A western guide and expedition leader, with many years of experience on the north side, instantly stopped this downward spiral. He explained that it is extremely expensive to fix ropes on Everest and that the Chinese were making a legitimate claim. He asked everyone to cooperate and calmly discuss the options available so that we could move on and get started with fixing ropes for this year.
We started with the basics. The Chinese had already purchased the technical equipment for fixing new rope to the summit and agreed to send it to ABC. The two remaining challenges were moving the gear from ABC to 8300m and deciding who would fix the rope to the summit.
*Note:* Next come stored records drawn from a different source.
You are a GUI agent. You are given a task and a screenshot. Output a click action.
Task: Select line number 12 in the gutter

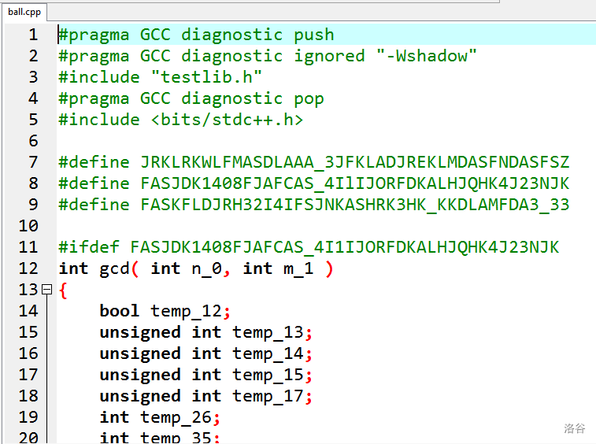[28, 268]
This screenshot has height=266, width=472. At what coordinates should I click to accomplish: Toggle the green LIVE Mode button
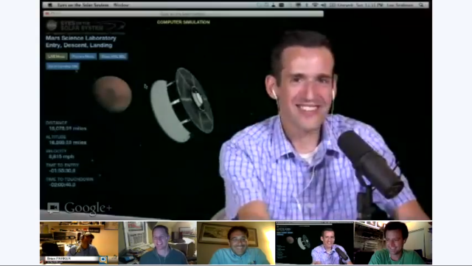[x=56, y=56]
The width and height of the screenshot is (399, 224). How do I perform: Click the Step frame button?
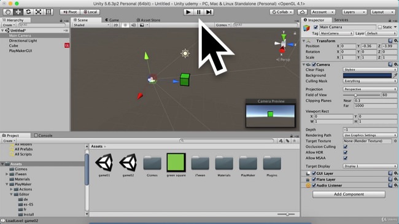(x=209, y=12)
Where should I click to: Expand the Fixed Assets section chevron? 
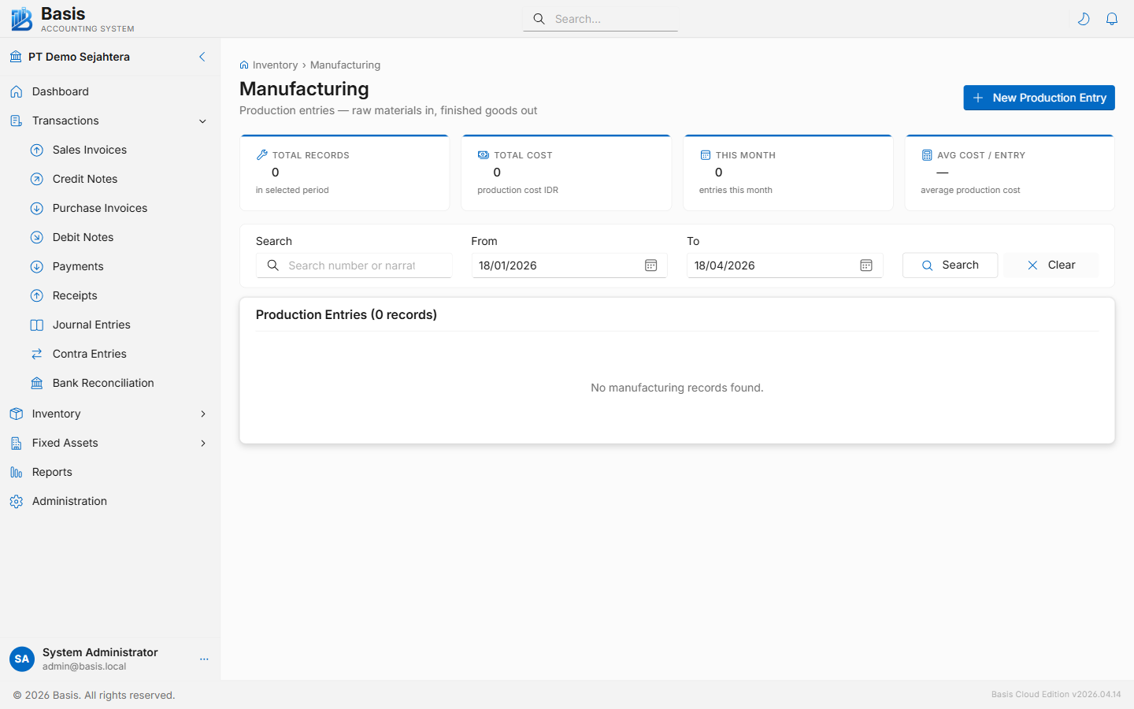pyautogui.click(x=202, y=443)
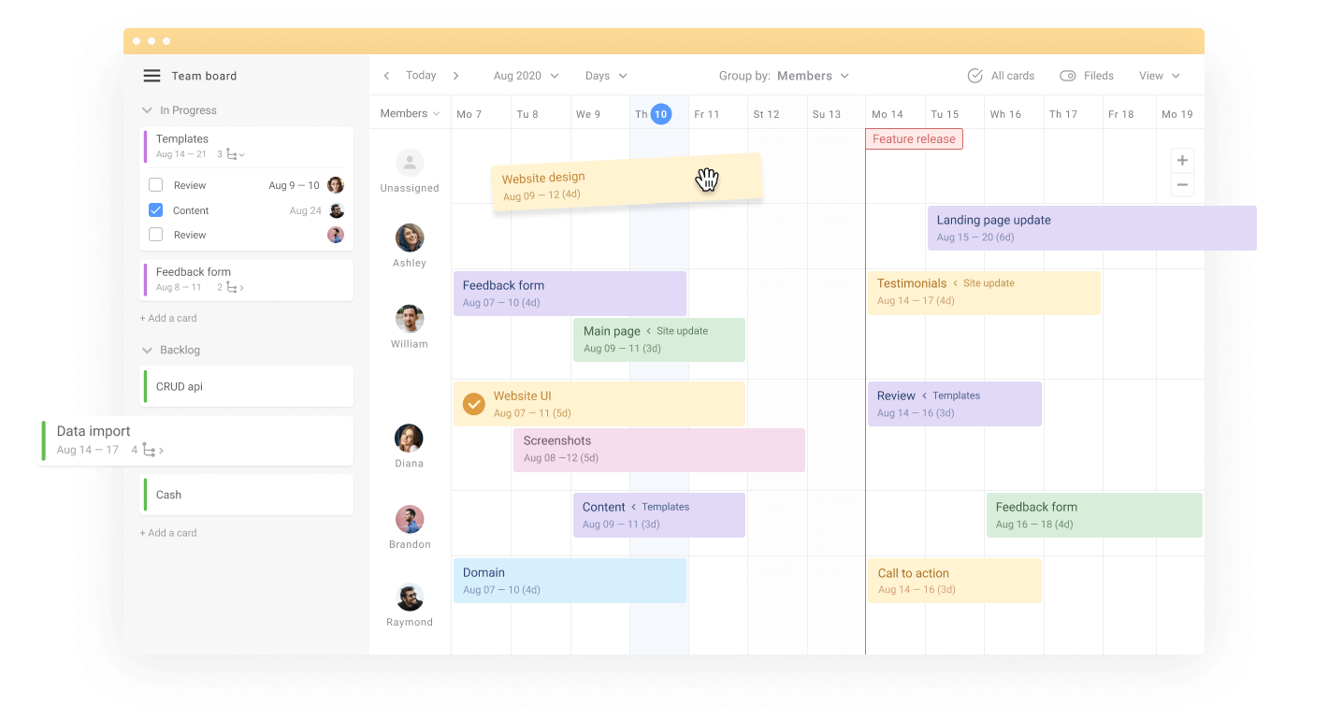This screenshot has height=720, width=1328.
Task: Open the View menu
Action: tap(1158, 75)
We opened the discussion and several options became clear. To fix the ropes to the summit, we could pool Sherpa from several teams to make a rope fixing team. This often creates logistical problems and can end up being more costly, less efficient and can generate disputes between teams.
Transcend Adventures presented a second option. Their team is one of the largest teams on the mountain this year with a strong and numerous Sherpa team. Transcend volunteered, with the help of Arun Treks Sherpa, to do the work of fixing the ropes from C3 to the summit. In exchange for his Sherpa team doing the additional work, Transcend Adventures will receive payment to cover Sherpa bonuses, food and additional costs incurred. Working above C3 is physically demanding and all teams agreed that this was a fair and efficient arrangement.
Fixing from C3 to the summit was solved, but the team from Transcend Adventures/Arun Treks lacked the manpower to get the equipment to C3. Despite their strong and able team, it was too much to ask for them to carry all the gear to Camp 3, fix the ropes, and then summit with their climbing teams.
Additional Sherpa were needed to haul supplies to C3 for the Transcend Adventures/Arun Treks team to complete the job. The Chinese team generously volunteered to carry 2,000 meters of rope and all the hardware without additional payment. The bulk of the gear accounted for, all that remained were 24 bottles of oxygen for the fixing Sherpa to use while working above 8,300m. The Sherpa members present decided that this would be 6 Sherpa loads (a fair number considering that many of our Alpenglow Sherpa take pride in often carrying 8 bottles!).
Teams were asked to volunteer to provide a Sherpa if they had the manpower to do so. Some teams have extra Sherpa on staff and other teams are short on Sherpa, but within a matter of minutes, enough teams had volunteered to provide Sherpa to complete the task. Kobler and Partner, Alpenglow Expeditions, Furtenbach Expeditions, Climbalaya, Seven Summits Club and Hiro (Mountain Experience) all volunteered to provide one Sherpa each, plus the oxygen each Sherpa would need to breath whilst completing the carry to 8300m.
The meeting ended in a round of clapping and cheers. Everyone was excited to have a plan that would begin the next morning and get the ropes up while the weather was suitable for fixing. Onwards and upwards!
The Bottom Line
$135 has been collected from each climbing team member (not including Sherpa) to go towards Sherpa bonuses and additional costs incurred for fixing the ropes to the summit.
Transcend Adventures with Arun Treks Sherpa will fix from Camp 3 to Summit
Chinese Team will carry all rope and hardware to Camp 3
6 Sherpa from 6 teams will carry 24 bottles of oxygen to Camp 3. These Sherpa will receive summit bonuses (Kobler and Partner, Alpenglow Expeditions, Furtenbach, Climbalaya, Seven Summmits Club and Hiro)
As of Wednesday May 10, 2017, all of the gear had arrived at Camp 3 and the ropes had been fixed to the Northeast Ridge above Camp 3.
Rope fixing was completed on May 11th at 4:30PM, Beijing time. Nine Sherpa from Transcend Adventures/Arun Treks summited.
The first teams have already left ABC and are aiming for a summit day of May 13, 2017.
** Edits made to rope fixing team per request of Babu at Transcend Adventures.